● Problem: Please switch "menu" to "dropdown" in the material below, leaving everything else unchanged. Start at the line that has "Open the green", stop after the line that has "Where should I", and give back only those lines.

● Input rows:
/---

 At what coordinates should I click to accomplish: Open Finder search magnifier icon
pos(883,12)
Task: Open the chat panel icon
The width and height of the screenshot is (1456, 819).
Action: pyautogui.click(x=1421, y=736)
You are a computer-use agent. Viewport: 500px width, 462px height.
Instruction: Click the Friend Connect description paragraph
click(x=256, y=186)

\---
/---

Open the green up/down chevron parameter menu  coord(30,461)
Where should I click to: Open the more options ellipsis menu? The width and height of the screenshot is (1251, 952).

\---
/---

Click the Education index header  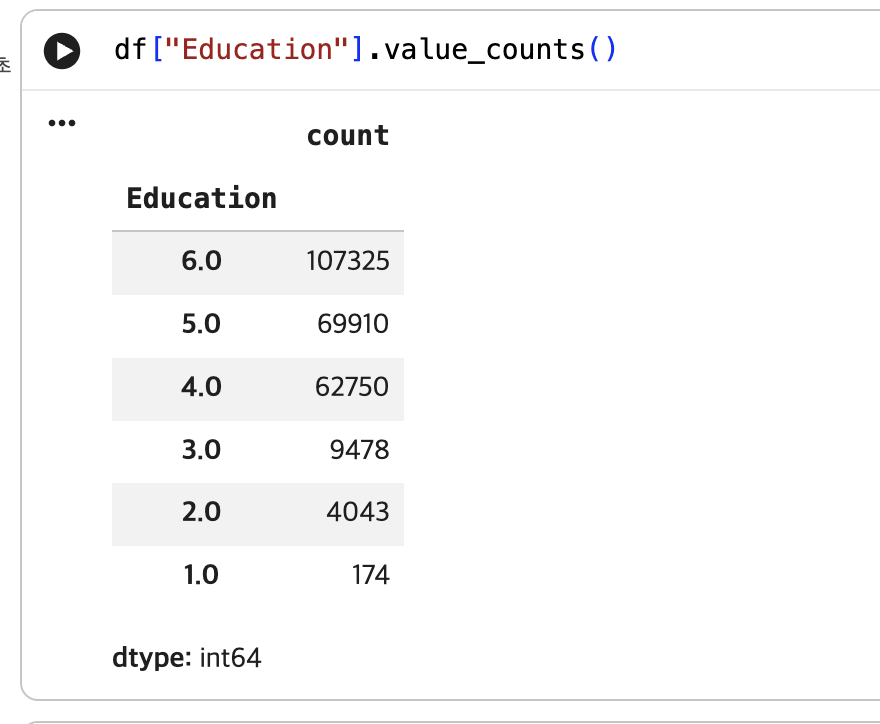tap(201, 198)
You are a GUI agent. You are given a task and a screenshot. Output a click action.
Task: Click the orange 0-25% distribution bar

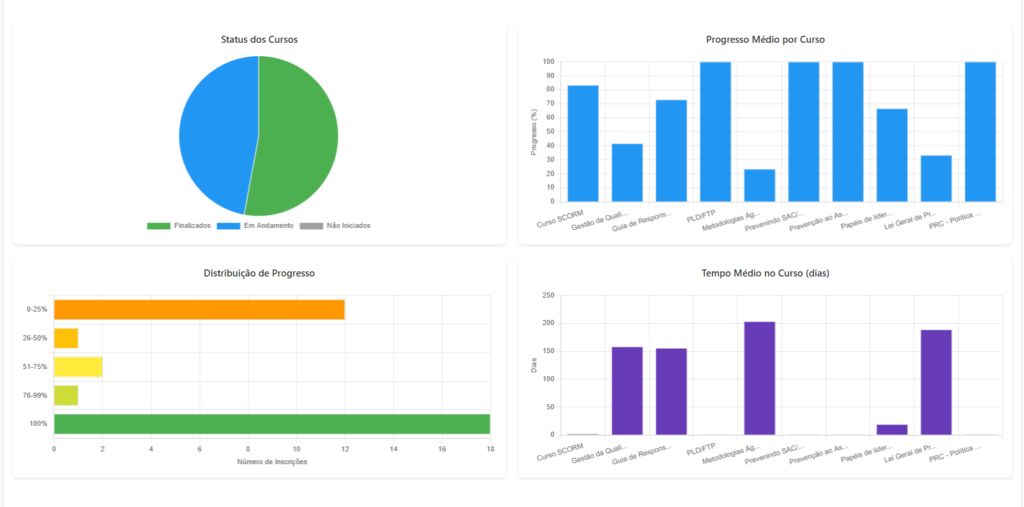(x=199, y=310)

\---

● Correct answer:
Open the green up/down chevron parameter dropdown  coord(30,461)
Where should I click to: Open the more options ellipsis dropdown? The width and height of the screenshot is (1251, 952).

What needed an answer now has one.